As hard as it may be to believe, the pain, the torture, and the shame weren’t the worst part of all this. Deuteronomy 21:23 states that anyone who is hanged on a tree is accursed of God. Paul quotes this verse in Galatians 3:13: “For it is written, ‘Cursed is everyone who hangs on a tree.’” Along with the pain and the shame, crucifixion also brought with it a divine curse.

We need to dwell long and hard on what it meant for God the Son to be cursed by God the Father. He never deserved to know His Father’s wrath. He only ever deserved to know His Father’s delight and approbation. And there on Calvary, He was cut off from the apple of His eye, from the joy of His heart.
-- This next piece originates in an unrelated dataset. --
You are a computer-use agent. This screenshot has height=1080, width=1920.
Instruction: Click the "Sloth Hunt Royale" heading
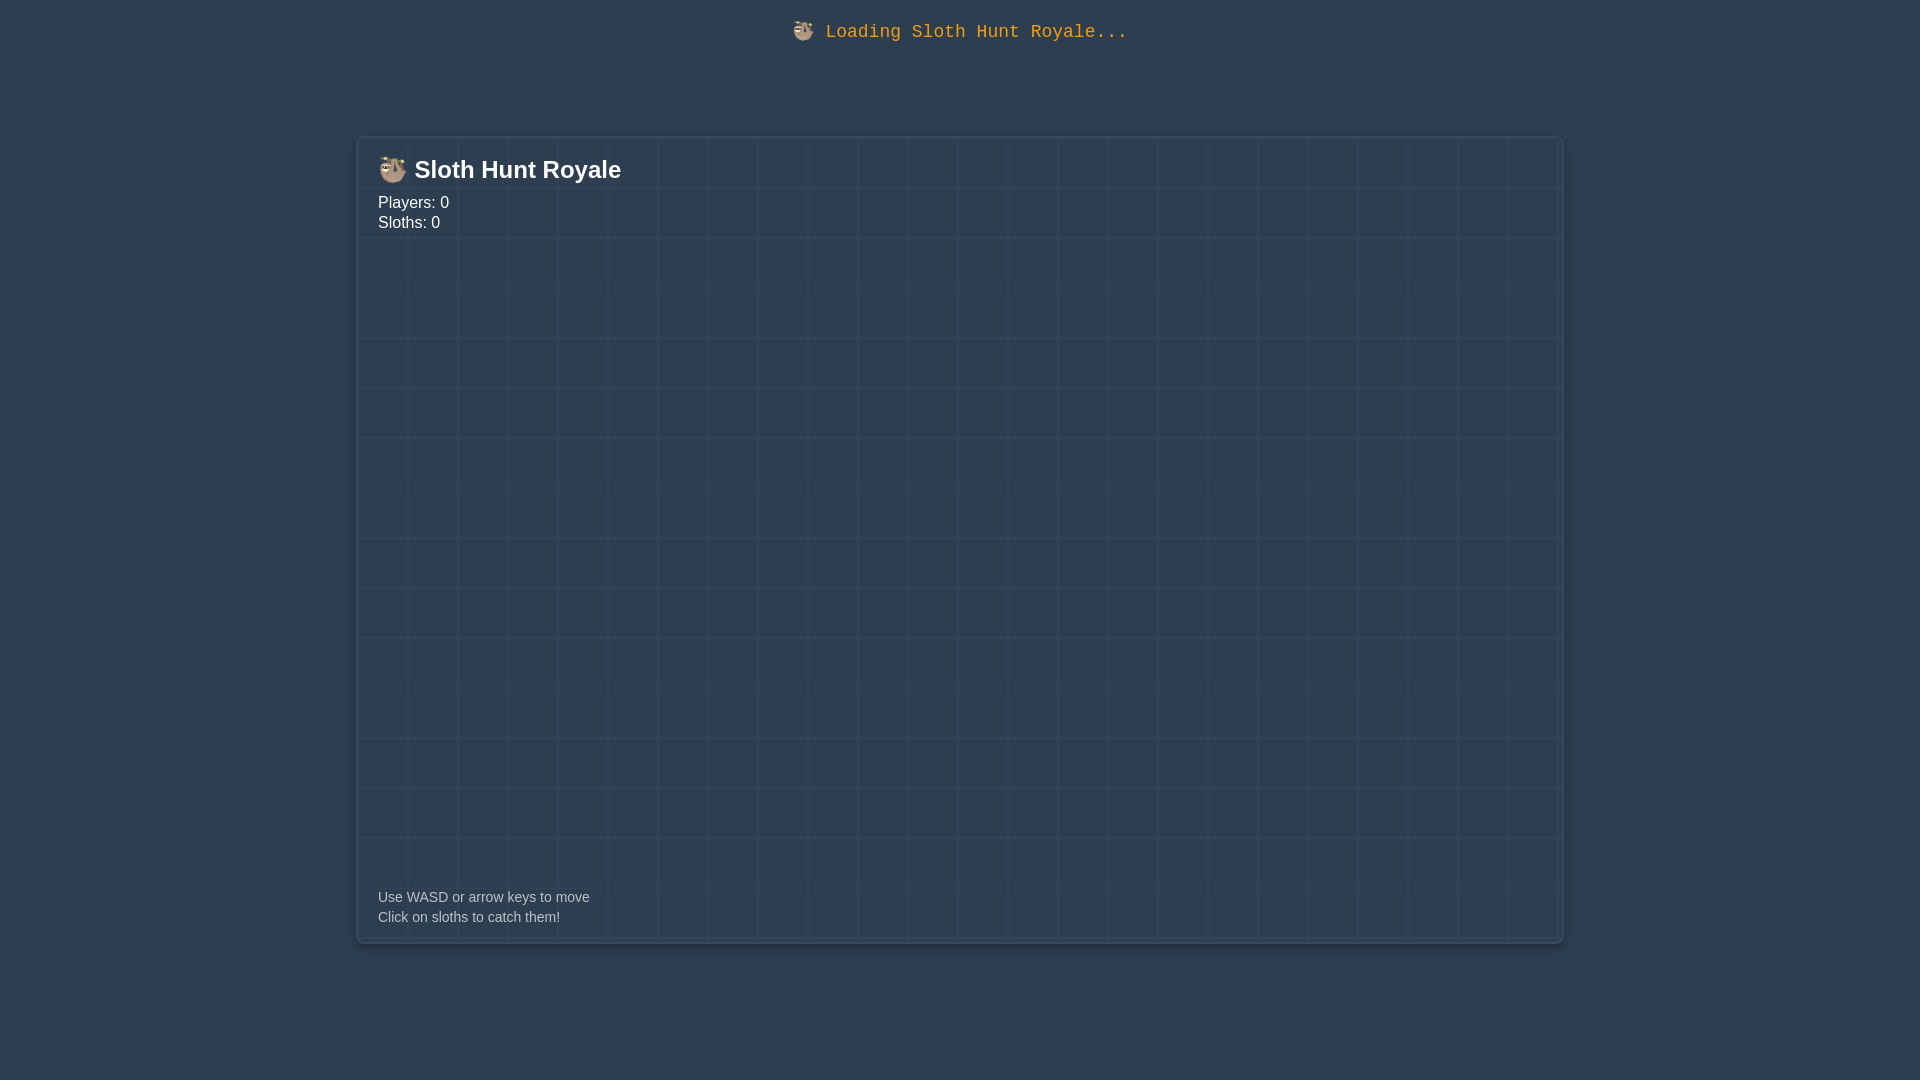tap(517, 170)
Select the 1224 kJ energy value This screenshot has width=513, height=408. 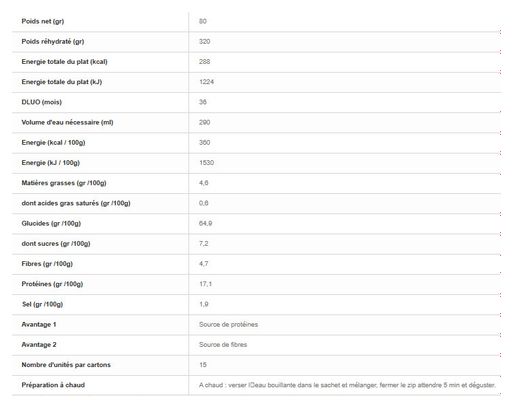tap(206, 82)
And He was innocent! I can barely imagine the sense of bewilderment the Son of God must have experienced, when for the first time in all of eternity, He felt what it was to know His Father’s displeasure. I can barely handle that thought. No wonder He cried, “My God, My God, why have You forsaken Me?” That was my sin that did that. My wrath that He had to endure. That was my frown from the Father, my alienation. That was my cry of dereliction!

And my friend, if you haven’t felt the pain of that thought in the depths of your soul, and cried out with every fiber of your being for God to have mercy on you, you remain dead in your trespasses and sins. But I beg you: feel it now. Cry out now in repentance and faith, and cast yourself on the mercy of Christ. Turn from your sin—abandon all your so-called “good works” that you would rely on to get you to Heaven, beg for forgiveness on the basis of the death and resurrection of Christ, and trust entirely in Hisrighteousness alone for salvation. And His promise is that you’ll be saved! His death will have become your death; His curse, your curse; and His righteousness, your righteousness. In the face of such Good News, what could be stopping you this very moment from seizing eternal life?

And to my brothers and sisters who have seized it—who know the joy of having laid hold of Christ by grace through faith alone, boast in His work and rest in it alone. Worship Him as the Lamb of God who was slain, who with His blood purchased men from every tribe and tongue and people and nation, who became sin on our behalf that we might become the righteousness of God in Him. Worthy is the Lamb that was slain to receive power and riches and wisdom and might and honor and glory and blessing.